Fruitful laneway

If you find
Not everyone likes the same fruit nor at the same stage of ripeness.

Maintaining an orchard on traditional lines but with multiple varieties can be a problem when it comes to spraying one and not getting spray on the tree next to it that has fruit that is just about ready to eat. It’s easier to plant extra trees to make sure the pests leave you some and to scatter the trees about the place so they are handy to you but separated from each other.
Then,
PLUCKING ripe fruit as you walk your normal tracks between the house, the mailbox, the workshop and the Kitchen garden is like being in Paradise on Earth.

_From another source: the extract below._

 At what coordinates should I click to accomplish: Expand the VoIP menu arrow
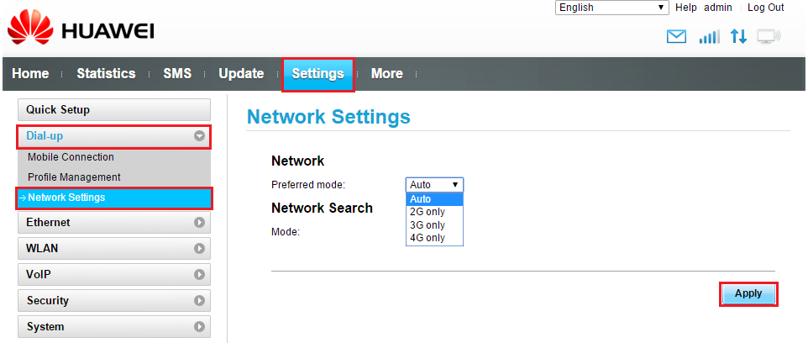pyautogui.click(x=199, y=274)
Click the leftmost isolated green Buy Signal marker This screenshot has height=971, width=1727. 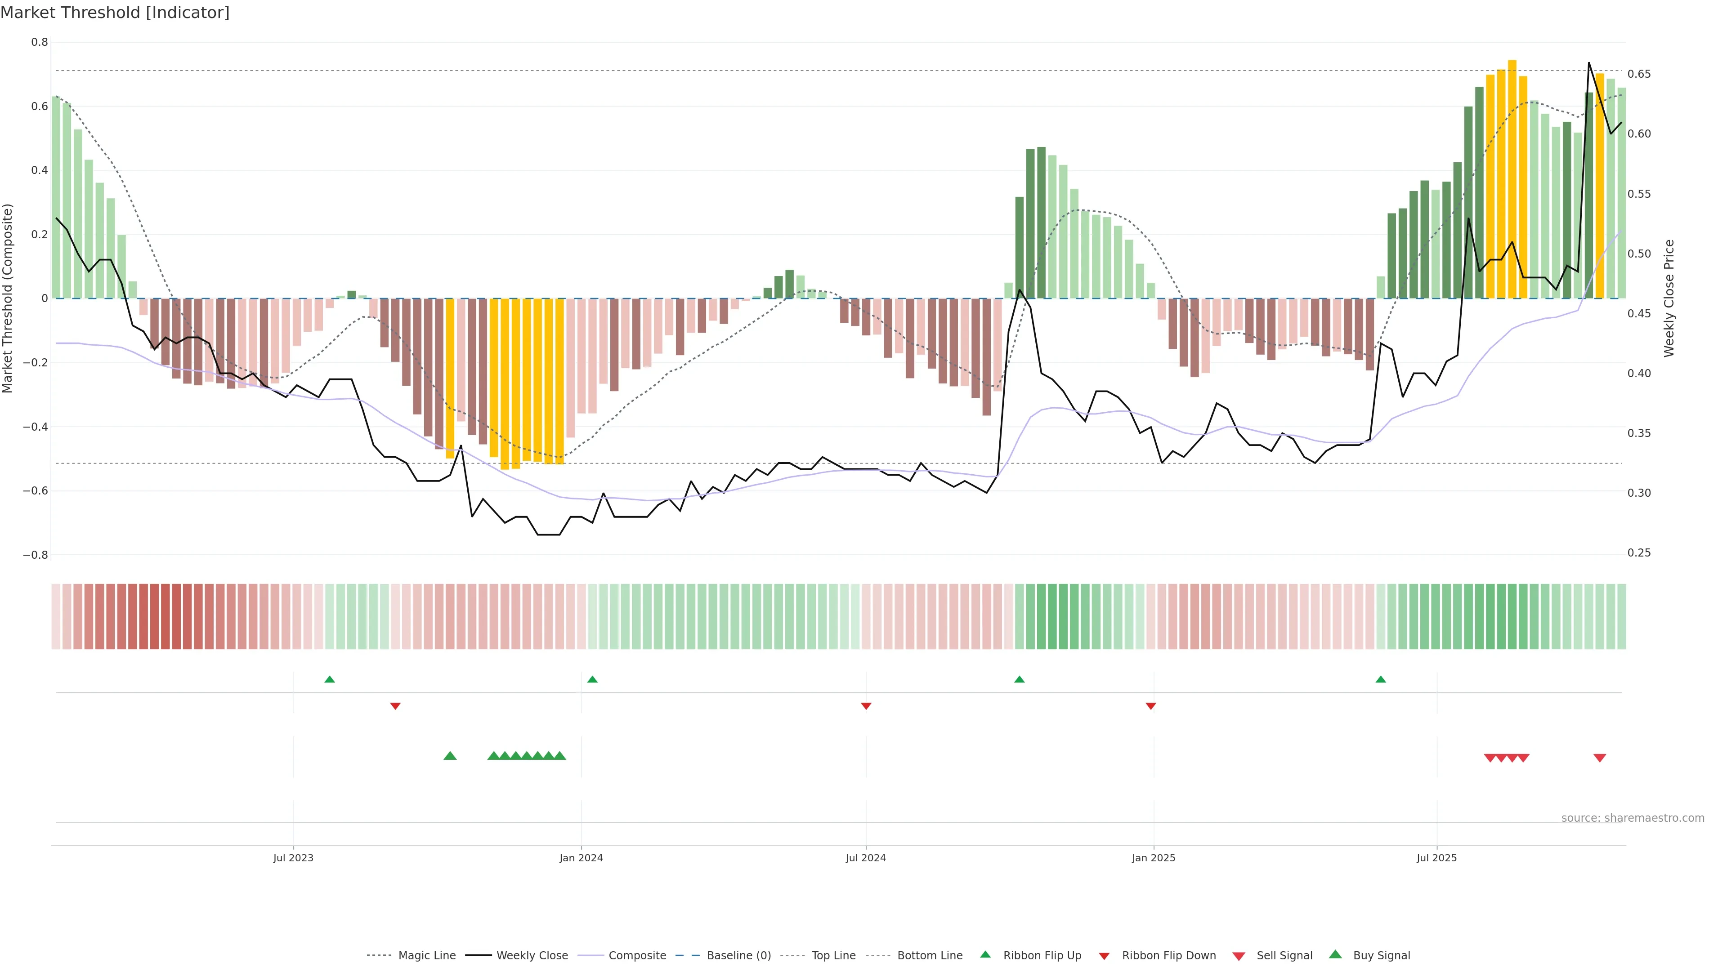tap(450, 756)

This is where humans started, living among their food sources instead of driving to the supermarket. Why not return there now by planting fruit trees and vines along the pathways you and your family take every day?

After all, reaching out, plucking fruit in season and eating it at your perfect stage of ripeness must be pretty close to heaven. It is for many of us who are sick of tasteless and denatured supermarket fruit.

As the children walk down the driveway to catch the school bus each morning, they fill their bags with fruit for lunch.

On their return they fill their bags with fruit for the dinner table.

This is part of the Kitchen garden which is an extension of the Home orchard. The home orchard doesn’t have to be all in neat rows in a rectangle, it can be scattered along the paths and tracks of the farm so that there is a Rolling harvest and a Harvest to hand.

Having Fruitful laneways throughout the farm is an easy way to engage your children in feeding themselves and helps develop Resourceful youngsters.

Plus it ensures that Farm feeds family first, as it used to and as it might as well do — it’s better, cheaper, fresh, handy and plentiful.

Tips to make your Fruitful laneways succeed for you:

  • Aim for a year-round supply of fruit — not always possible, of course
  • Accept that some trees will be attacked by pests and aim for resistant varieties
  • Some trees work well as multi-grafts where there are two or more varieties on a single tree
  • Cross pollination increases yield dramatically in some varieties. Your plant supplier should have a chart of suitable pollinators. Sometimes these can just be a branch grafted onto the tree it pollinates
  • Some varieties need enough cold. If your area is not cold enough, there may be a low-chill variety available
  • Don’t forget some nut trees
  • Fruit trees can be beautiful trees, too.